Document ::
[EMBOSS] Remote Databases and possibly drcat

David Bauer david.bauer at bayer.com
Fri Dec 5 07:50:36 UTC 2014


Hi Bruce,

the genbank is done via ncbi entrez.
With "showserver" you can see where the configuration file is located (default is /usr/local/emboss/share/EMBOSS/server.entrez).
In this file you can see, which ncbi databases are configured and which fields can be queried.
So to get a refseq  you can use:  "entret entrez:nucleotide:NM_....."
But for unknown reasons on my system it takes in the range of a minute before the entry is returned. This issue can be related to our firewall.

Therefore I use for ncbi an alternative solution:
I have configured this database definition:
--------------------
DB ncbin [
        type: N
        format: genbank
        method: app
        app: "/usr/local/emboss/bin/ncbi_fetch nucleotide:%s"
        comment: "NCBI GenBank Nucleotide" ]
---------------------
ncbi_fetch is  a simple perl script using wget to call the ncbi eutils.
-------------------------------
#!/usr/local/bin/perl
# %s passed from emboss entret or seqret
$id=$ARGV[0];
$entry=`/usr/local/bin/wget --wait=3 --waitretry=3 -q --cache=off --timeout=10 -O - "http://eutils.ncbi.nlm.nih.gov/entrez/eutils/efetch.fcgi?db=nucleotide&id=$id&rettype=gb&retformat=text"`;
print $entry;
--------------------------------

Hope this helps.

Kind regards,
David.

Von: emboss-bounces+david.bauer=bayer.com at mailman.open-bio.org [mailto:emboss-bounces+david.bauer=bayer.com at mailman.open-bio.org] Im Auftrag von Citron, Bruce A.

To do ::
1) Answer these questions about the message on EMBOSS remote databases:
(a) Which command shows where the configuration file is located?
(b) What format is set in the ncbin database definition?
(c) What tool does the ncbi_fetch script use to call the ncbi eutils?
2) Reproduce the part of the EMBOSS message from "Von: emboss-bounces+david.bauer=bayer.com at" up to and including "Citron, Bruce A.".
3) Carry on the message about EMBOSS remote databases from the point where it stops.
The lines that come after the message about EMBOSS remote databases have no connection to it.

Records ::

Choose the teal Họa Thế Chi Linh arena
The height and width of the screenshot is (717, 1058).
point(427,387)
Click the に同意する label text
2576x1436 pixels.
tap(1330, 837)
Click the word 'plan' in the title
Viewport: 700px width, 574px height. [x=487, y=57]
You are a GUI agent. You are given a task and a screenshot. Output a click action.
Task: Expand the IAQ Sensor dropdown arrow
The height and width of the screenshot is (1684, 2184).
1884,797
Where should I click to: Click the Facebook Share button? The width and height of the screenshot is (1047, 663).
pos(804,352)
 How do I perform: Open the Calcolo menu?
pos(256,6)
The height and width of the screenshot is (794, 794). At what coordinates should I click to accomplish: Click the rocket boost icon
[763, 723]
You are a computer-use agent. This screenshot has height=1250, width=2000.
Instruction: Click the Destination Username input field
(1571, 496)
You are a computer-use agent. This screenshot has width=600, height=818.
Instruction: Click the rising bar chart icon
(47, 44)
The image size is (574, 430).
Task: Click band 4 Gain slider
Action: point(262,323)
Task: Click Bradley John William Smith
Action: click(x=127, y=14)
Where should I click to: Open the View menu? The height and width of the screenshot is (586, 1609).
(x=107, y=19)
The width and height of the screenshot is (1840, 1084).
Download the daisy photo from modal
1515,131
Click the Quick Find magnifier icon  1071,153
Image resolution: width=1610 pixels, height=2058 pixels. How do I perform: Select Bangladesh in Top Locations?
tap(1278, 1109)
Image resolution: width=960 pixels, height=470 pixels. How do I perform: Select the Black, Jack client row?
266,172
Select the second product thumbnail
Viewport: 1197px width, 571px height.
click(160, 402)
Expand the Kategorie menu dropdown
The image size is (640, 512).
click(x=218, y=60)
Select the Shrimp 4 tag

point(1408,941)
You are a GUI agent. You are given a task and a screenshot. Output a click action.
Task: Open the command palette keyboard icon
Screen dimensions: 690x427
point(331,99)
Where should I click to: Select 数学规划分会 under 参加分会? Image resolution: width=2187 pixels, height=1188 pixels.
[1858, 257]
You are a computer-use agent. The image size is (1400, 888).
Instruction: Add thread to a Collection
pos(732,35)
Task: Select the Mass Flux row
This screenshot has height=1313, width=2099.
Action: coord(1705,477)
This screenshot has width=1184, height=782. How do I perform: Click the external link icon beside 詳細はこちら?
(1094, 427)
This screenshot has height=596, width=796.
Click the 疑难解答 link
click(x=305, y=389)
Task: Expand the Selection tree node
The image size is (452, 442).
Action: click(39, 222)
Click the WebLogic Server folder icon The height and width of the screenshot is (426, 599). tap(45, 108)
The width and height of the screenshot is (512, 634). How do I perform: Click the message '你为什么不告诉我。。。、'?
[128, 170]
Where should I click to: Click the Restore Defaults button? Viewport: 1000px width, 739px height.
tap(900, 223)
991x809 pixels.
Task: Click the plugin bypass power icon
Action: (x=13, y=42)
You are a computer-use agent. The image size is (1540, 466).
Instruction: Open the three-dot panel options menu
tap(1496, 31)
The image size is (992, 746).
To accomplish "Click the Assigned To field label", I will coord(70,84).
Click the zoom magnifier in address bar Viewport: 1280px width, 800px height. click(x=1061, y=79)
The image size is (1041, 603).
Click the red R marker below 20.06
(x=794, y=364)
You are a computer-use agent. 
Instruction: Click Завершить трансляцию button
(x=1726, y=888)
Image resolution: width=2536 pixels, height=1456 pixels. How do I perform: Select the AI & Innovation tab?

Exercise results ::
1)
(a) showserver
(b) genbank
(c) wget

2)
Von: emboss-bounces+david.bauer=bayer.com at mailman.open-bio.org [mailto:emboss-bounces+david.bauer=bayer.com at mailman.open-bio.org] Im Auftrag von Citron, Bruce A.

3)
Gesendet: 04 December 2014 20:07
An: EMBOSS at mailman.open-bio.org
Betreff: [EMBOSS] Remote Databases and possibly drcat

What do I need to do, or have our IT guy adjust, to be able to grab sequences from ncbi (genbank, refseq, etc.) into my directory on a LINUX mainframe?  This used to work under GCG via net fetch.  I'm using EMBOSS 6.6.0.0, command line.

I can use seqret to grab embl sequences (seqret embl:accession) and that works fine, however none of the synonyms that I can think of for genbank work.

Should our system have access through drcat?  I do see Genbank, and many other remotes listed there.  I'm not sure how that works.

I'm also not sure why it accesses embl sequences because embl isn't listed by showdb.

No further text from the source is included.